Three men are facing 12 years jail time, after admitting they terrorized owners of guinea pig farm by digging up the body of a family member and stealing it from the churchyard, reported the Telegraph today.

The men were animal rights activists, protesting the Hall family’s operation of supplying guinea pigs for scientific research. A fourth conspirator, the girlfriend of one of the men, is facing six years jail time.

An aggressive campaign against the family began six years ago, called Save the Newchurch Guinea Pigs, to force the Halls to close their business. Some protestors began regular demonstrations outside the farm, but a group of extremists began an accelerating campaign of intimidation.

Threatening letters, abusive graffiti and attacks against farm equipment eventually led to raids on local pubs and explosives let off at night, affecting much of the area community as well as the Hall family.

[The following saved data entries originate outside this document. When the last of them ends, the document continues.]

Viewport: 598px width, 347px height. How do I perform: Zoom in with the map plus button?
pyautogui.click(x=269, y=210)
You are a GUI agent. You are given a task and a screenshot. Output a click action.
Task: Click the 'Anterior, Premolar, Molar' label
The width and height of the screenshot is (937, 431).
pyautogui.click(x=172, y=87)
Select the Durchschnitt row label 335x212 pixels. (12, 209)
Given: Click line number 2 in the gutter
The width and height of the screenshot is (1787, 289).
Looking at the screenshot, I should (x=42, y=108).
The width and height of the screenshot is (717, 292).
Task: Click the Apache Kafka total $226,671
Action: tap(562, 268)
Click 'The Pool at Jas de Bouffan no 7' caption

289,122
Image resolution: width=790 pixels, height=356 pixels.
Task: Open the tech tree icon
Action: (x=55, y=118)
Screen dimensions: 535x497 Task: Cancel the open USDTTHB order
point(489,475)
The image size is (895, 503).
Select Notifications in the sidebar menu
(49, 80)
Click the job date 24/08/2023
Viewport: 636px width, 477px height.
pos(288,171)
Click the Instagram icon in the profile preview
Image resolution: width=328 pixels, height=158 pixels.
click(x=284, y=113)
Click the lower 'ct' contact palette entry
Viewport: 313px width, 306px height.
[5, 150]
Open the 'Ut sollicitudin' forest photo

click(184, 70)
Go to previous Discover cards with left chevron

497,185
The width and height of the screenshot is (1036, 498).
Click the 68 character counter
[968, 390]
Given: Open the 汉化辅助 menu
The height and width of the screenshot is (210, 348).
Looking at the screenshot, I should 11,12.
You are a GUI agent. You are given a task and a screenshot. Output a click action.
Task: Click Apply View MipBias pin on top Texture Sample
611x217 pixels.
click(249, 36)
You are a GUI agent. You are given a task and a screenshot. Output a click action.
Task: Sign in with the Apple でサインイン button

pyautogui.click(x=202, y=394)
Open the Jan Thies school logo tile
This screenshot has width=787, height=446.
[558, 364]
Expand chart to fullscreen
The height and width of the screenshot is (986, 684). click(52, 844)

Local business owners and suppliers used by the family were forced to withdraw their services after receiving threats. John Hall resigned from the golf club after its greens were dug up. The Halls had to sell their dairy herd when the milk buyer was targeted.

Brothers Chris and John Hall refuse to capitulate to the attacks, until the body of Chris Hall’s mother-in-law Gladys Hammond was stolen from its grave in St. Peter’s Churchyard, Yoxall. The brothers gave in.

“To desecrate lovely Gladys’s grave is an absolute outrage, it just goes beyond belief really. They call us scum but I wonder if they really know the meaning of the word,” John Hall told the BBC.

The Hall family hoped that closing down the business would prompt the return of Mrs. Hammond’s body, but her remains have not been found.